Carnivore Parents Forcing Their Beliefs on Vegan Kids.

I think that for a situation like this to arise would be so incredibly rare as to possibly never happen. Yes, the parents and the child can get into a pissing match, but if the parents are sufficiently stubborn, I would think the child would cave. Human beings will not starve themselves when food is available unless there is an underlying health issue with regard to eating meat.

I dunno. Humans regularly make nutritionally suboptimal choices for reasons that are much less compelling than a strong ethical conviction or a strong emotional sensibility. Plus, I’m much more inclined to be stubborn in my views about what I will eat than I am about what other people ought to eat so I reckon that, all other things being equal, if a pissing contest over what someone will eat is going to be won by the more stubborn participant in the contest, the person whose eating is in issue is more likely to be the winner.

I agree, the conversation has become slighly unreal. The number of kids who are hospitalised for malnutrition because they refuse to eat meat and their parents refuse to feed them anything else is probably vanishingly small. But the question asked by the OP was more realistic - can parents force their kids to eat meat? And the practical answer is “no” - they can cajole, blandish, persuade, threaten, urge, etc, but tying them to the bed and force-feeding with a gastric tube is not really on. And in the end the parent is the adult in the situation; they do have a responsibility to see that the child doesn’t come to harm. If all else fails they have to discharge the responsiblity by providing a non-meat diet that is at least minimally nutritionally adequate.

I knew someone who tried forcing their kid to eat meat. This (predictably?) produced a life-long vegetarian.

My daughter is a psudo-vegetarian (she’s 3) her mom and I are already getting tried of it and starting to force her to go to bed hungry if she doesn’t eat with the rest of the family. I can very much see having a child who is 14 and wants to have their meals tailored to them. I dislike cooking two different meals and I don’t like eating vegetarian when I do so the meal I cook is at least going to be enjoyable for me. We always keep dried beans and rice in the house and peanut butter & jelly & bread and she would be welcome to that but beyond that she can buy her own food in addition to cooking her own meals.

Stored data

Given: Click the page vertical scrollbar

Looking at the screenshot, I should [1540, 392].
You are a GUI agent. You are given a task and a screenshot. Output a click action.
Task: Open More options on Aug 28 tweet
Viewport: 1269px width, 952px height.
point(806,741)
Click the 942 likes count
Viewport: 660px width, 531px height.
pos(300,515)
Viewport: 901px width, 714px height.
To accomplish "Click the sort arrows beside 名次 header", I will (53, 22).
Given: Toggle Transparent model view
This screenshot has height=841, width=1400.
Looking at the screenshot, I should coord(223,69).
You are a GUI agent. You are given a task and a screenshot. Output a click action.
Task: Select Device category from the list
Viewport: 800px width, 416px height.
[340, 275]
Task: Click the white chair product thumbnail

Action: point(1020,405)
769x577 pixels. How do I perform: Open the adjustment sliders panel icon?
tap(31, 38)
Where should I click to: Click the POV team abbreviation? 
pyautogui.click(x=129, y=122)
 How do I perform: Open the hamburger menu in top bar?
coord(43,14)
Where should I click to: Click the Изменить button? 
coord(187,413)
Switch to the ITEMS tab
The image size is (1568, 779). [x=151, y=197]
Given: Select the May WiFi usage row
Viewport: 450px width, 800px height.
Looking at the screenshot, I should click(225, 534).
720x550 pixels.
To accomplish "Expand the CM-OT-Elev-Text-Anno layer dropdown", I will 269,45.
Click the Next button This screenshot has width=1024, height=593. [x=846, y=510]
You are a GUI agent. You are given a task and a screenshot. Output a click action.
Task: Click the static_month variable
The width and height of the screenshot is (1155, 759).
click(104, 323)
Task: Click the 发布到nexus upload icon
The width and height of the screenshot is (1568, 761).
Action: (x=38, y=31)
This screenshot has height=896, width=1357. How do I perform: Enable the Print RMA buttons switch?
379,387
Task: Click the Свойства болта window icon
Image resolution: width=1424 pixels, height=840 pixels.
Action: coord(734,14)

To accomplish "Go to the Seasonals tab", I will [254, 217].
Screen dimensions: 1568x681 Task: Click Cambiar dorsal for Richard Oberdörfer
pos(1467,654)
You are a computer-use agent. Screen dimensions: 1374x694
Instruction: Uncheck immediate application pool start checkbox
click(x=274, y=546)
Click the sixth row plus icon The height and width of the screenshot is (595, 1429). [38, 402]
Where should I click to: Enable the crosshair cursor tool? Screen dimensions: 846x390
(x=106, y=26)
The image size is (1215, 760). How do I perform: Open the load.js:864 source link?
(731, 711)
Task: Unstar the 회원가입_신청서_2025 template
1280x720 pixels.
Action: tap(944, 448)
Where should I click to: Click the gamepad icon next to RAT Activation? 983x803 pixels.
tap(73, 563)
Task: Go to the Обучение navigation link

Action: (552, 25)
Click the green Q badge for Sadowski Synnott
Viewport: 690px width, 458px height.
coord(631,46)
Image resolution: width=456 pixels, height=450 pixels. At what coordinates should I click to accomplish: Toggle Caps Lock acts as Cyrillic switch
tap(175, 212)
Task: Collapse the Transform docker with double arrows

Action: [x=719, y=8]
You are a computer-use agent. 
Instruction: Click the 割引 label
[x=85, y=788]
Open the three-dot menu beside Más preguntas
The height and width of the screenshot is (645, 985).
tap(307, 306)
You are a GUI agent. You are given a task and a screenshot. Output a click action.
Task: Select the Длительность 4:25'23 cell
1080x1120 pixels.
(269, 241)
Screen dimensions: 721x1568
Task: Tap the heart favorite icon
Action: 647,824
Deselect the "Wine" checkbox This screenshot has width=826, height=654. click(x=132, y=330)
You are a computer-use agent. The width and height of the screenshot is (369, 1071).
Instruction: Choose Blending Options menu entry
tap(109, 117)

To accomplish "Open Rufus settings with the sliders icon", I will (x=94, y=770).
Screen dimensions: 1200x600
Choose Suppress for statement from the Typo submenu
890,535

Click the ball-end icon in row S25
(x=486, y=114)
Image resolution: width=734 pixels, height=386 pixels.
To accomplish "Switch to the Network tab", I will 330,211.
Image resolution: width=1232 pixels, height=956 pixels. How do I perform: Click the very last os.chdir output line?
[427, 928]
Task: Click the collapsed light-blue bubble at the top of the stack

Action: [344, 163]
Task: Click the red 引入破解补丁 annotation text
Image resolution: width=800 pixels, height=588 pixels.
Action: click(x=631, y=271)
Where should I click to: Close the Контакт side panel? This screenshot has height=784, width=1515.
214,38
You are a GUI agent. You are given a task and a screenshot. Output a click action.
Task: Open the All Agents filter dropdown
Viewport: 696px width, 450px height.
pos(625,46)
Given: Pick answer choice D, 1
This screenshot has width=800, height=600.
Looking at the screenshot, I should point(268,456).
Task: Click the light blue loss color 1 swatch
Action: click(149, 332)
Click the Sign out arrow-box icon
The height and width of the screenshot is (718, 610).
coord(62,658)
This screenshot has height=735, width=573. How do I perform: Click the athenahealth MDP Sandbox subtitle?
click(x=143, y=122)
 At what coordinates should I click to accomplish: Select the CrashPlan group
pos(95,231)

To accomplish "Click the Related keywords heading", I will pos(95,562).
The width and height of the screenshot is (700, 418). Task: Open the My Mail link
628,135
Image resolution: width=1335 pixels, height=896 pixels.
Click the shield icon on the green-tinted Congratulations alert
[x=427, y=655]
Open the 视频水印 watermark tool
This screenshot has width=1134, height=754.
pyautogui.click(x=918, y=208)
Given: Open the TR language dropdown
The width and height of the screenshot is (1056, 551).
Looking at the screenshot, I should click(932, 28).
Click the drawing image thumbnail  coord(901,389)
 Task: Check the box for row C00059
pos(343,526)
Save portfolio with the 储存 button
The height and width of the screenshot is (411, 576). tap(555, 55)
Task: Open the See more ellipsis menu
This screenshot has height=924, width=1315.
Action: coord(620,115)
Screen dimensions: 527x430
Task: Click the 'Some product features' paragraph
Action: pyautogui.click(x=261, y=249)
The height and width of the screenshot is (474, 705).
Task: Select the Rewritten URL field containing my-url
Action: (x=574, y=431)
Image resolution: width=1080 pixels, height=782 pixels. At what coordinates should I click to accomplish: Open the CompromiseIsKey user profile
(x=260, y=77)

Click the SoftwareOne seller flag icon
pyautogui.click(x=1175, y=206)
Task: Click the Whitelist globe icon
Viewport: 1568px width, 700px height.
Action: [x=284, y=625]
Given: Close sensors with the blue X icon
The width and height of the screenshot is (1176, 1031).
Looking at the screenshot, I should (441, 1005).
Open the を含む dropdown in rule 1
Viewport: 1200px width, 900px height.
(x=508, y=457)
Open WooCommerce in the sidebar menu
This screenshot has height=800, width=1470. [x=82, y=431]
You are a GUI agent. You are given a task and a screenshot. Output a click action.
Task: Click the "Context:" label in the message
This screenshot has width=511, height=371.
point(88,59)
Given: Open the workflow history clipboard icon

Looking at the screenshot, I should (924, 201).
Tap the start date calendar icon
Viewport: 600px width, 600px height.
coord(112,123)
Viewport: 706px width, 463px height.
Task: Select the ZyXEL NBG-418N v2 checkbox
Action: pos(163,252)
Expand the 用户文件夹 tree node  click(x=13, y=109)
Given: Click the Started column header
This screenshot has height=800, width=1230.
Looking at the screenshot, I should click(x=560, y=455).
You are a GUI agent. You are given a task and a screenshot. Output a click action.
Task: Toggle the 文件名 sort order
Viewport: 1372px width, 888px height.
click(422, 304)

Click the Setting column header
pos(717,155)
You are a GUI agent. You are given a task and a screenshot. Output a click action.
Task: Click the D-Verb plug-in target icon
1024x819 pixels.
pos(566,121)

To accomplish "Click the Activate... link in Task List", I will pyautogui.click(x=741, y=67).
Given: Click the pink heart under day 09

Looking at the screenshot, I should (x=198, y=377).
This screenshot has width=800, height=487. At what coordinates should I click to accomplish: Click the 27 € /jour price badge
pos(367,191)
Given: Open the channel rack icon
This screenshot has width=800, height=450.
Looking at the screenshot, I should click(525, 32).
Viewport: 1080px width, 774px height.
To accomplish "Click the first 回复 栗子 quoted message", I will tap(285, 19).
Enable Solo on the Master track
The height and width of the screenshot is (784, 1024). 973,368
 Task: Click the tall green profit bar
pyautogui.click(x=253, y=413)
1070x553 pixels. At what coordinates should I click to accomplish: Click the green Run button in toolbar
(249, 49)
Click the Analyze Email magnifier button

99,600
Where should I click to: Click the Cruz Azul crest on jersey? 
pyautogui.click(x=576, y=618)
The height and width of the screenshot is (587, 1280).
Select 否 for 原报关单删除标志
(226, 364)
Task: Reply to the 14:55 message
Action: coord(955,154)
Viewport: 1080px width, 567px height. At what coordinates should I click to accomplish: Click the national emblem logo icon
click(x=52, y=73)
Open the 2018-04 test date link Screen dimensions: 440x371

* WHAT THIS EXERCISE ASKS *
1 - In the discussion about carnivore parents and vegan kids, what does the family of the 3-year-old always keep in the house?
2 - Output the stretch of the discussion about carnivore parents and vegan kids from "I dunno. Humans" through "be the winner.".
3 - Decide whether each statement agrees with the discussion about carnivore parents and vegan kids, answering yes or no and quoting the deciding words: (a) One commenter knew of an attempt to force a kid to eat meat that resulted in a life-long vegetarian. (b) The commenter describing a daughter says she is 5 years old. (c) One commenter gives "yes" as the practical answer to whether parents can force their kids to eat meat.

* SOLVED TASKS *
1 - Dried beans and rice, along with peanut butter, jelly, and bread.

2 -
I dunno. Humans regularly make nutritionally suboptimal choices for reasons that are much less compelling than a strong ethical conviction or a strong emotional sensibility. Plus, I’m much more inclined to be stubborn in my views about what I will eat than I am about what other people ought to eat so I reckon that, all other things being equal, if a pissing contest over what someone will eat is going to be won by the more stubborn participant in the contest, the person whose eating is in issue is more likely to be the winner.

3 -
(a) Yes: "This (predictably?) produced a life-long vegetarian."
(b) No: "she’s 3"
(c) No: "And the practical answer is “no”"